Страница:
⟨

Призраки истории - Сергей Баймухаметов
Шрифт:
Интервал:
Закладка:
Абрам и Мария Брауде
Но история моя будет неполной, если я снова не вернусь в девятнадцатый год и не расскажу про двух людей, появившихся тогда в Петропавловске. Это — муж и жена Брауде. Абрам — выпускник Мюнхенского коммерческого училища и Московского финансового института. Мария — недоучившаяся студентка Сорбонны, то бишь Парижского университета. В общем, образованные московские обыватели среди революции, войны и разрухи — растерянные, ничего не понимающие, да еще с годовалым сыном на руках. А тут предлагают работу, паек, и к тому же возможность уехать из Москвы куда подальше. Так они, со штабом Пятой армии и с ребенком на руках, доехали до Иркутска… Для моего рассказа важно то, что они состояли при штабе армии, служили в продовольственной комиссии. А значит, вполне могли бывать в усадьбе моего деда, в двухэтажном доме с каменным низом и деревянным верхом, типичном для уездных городов. Да просто не могли не бывать там по делам службы! Наверно, видели деда, интересовались: фигура-то колоритная. И если так, то что они думали, глядя друг на друга: несостоявшийся коммерсант, недоучившаяся парижская студентка и восьмидесятилетний казахский феодал? Мы этого не узнаем никогда.

⟩

Предоставленные строки:
⟨

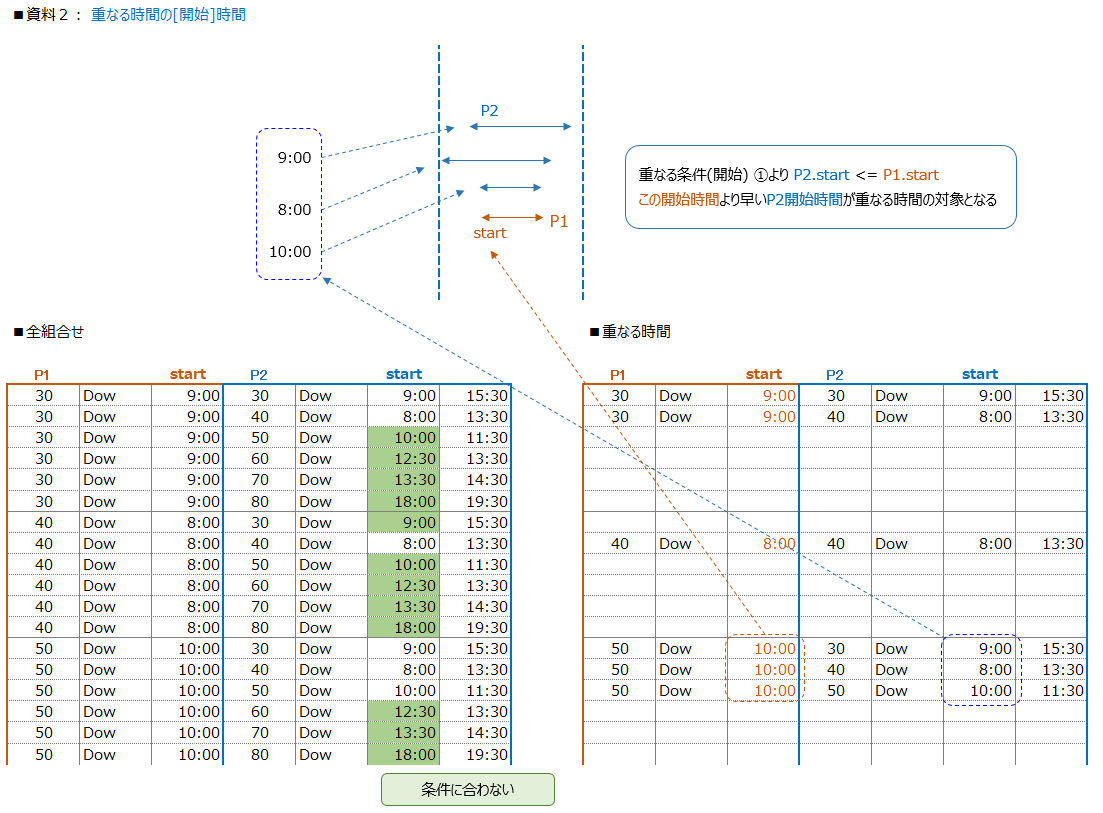Click the orange P1 label beside the arrow
The width and height of the screenshot is (1103, 813).
point(559,222)
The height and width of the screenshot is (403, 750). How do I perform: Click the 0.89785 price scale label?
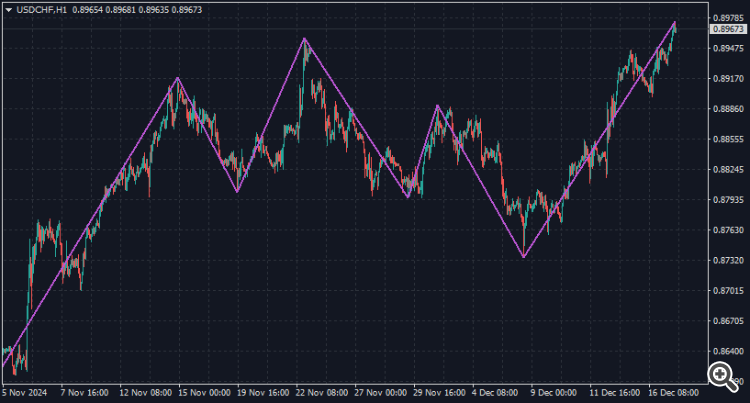point(728,18)
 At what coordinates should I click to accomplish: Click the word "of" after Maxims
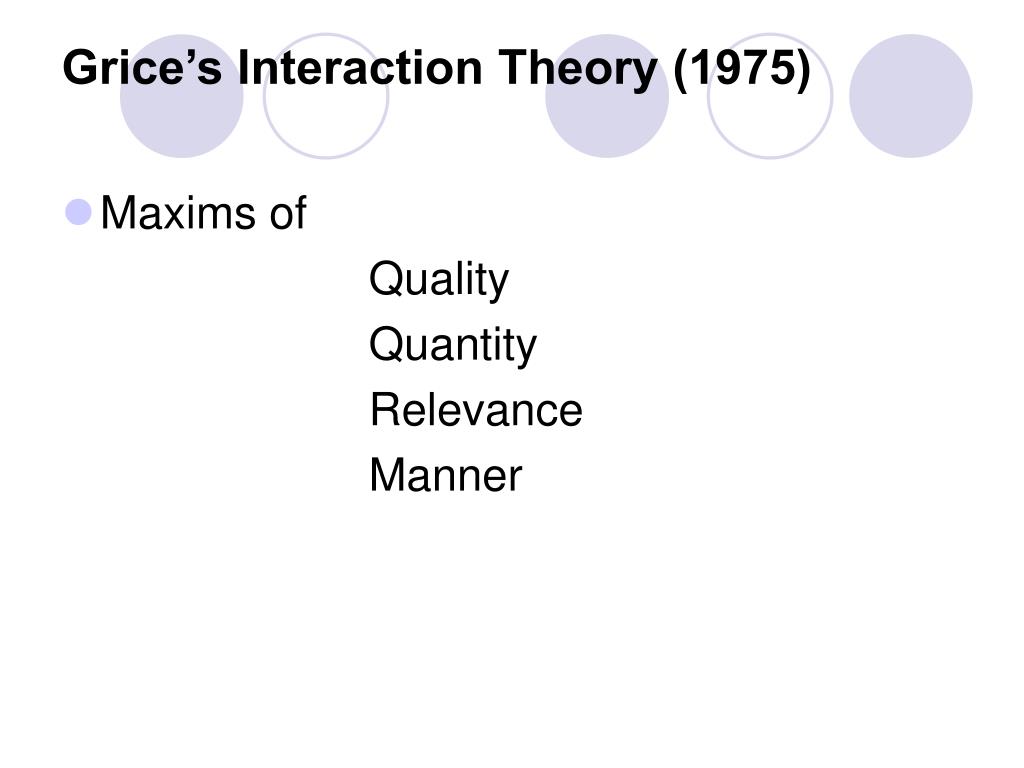click(287, 213)
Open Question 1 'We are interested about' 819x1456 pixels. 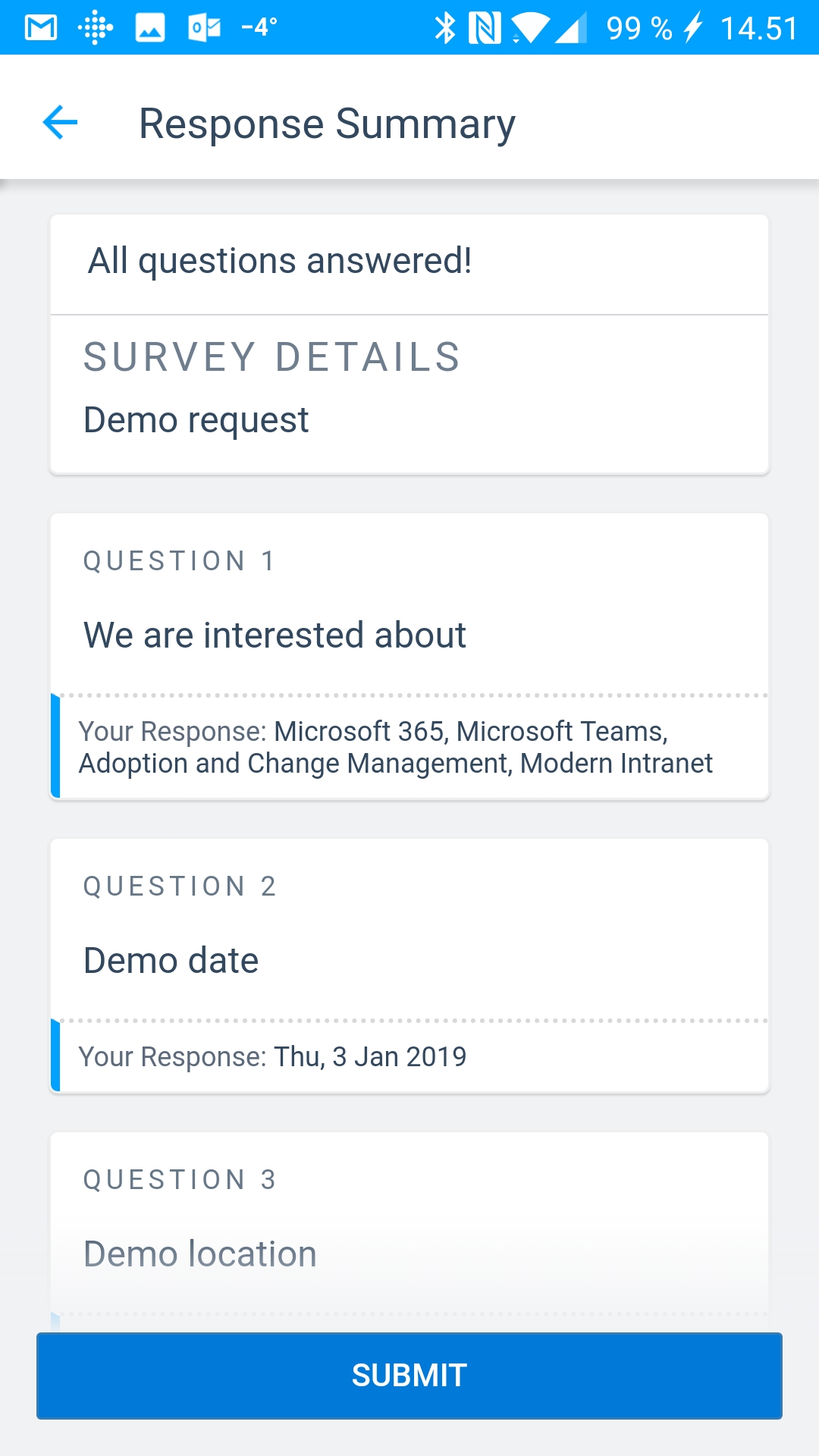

⟩

Задание A: Какое учебное заведение не окончила Мария Брауде, согласно тексту о супругах Брауде?
Задание B: Продолжите текст о супругах Брауде, начав сразу после его последнего предложения.
Строки являются самостоятельным материалом и к тексту о супругах Брауде не относятся.

Письменный ответ A: Сорбонну, то есть Парижский университет.

Письменный ответ B:
Абрам Борисович Брауде и Мария Александровна Брауде тоже дожили до преклонных лет и умерли в Москве, в тесной двухкомнатной квартире, окруженные внучками, на руках у единственного сына Анатолия, того самого, который в пеленках проделал вместе с Пятой армией путь до Байкала.
Их судьбы через десятилетия переплелись с судьбой казахского старца, потому что моя жена Маша — урожденная Брауде и наша дочь Дина — правнучка тех самых Брауде и того самого Баймагамбета. Можно представить, как мы с Машей удивились, когда установили, что деды наши встречались в Петропавловске в 1919 году…
Неисповедимы пути твои, Господи!..
История состоит из имен
В моем очерке очень много имен. Но тому есть свое объяснение.
Как-то позвонил мне приятель и спросил, правда ли, что Целинограду вернули старое название — Акмола. (Сейчас — Астана.) И верно ли, что в переводе это — Белые могилы? Какое-то странное название для города…
Я согласился: звучит странно. Но потом спохватился: это для него, русского человека, москвича, странно. И для меня — казаха советских времен. А вот для моего отца и деда — вполне естественно. Это сейчас мы все одинаковые — что в Москве, что в Кустанае, что в Жмеринке. А еще в начале века люди были разные, потому что разным было сознание.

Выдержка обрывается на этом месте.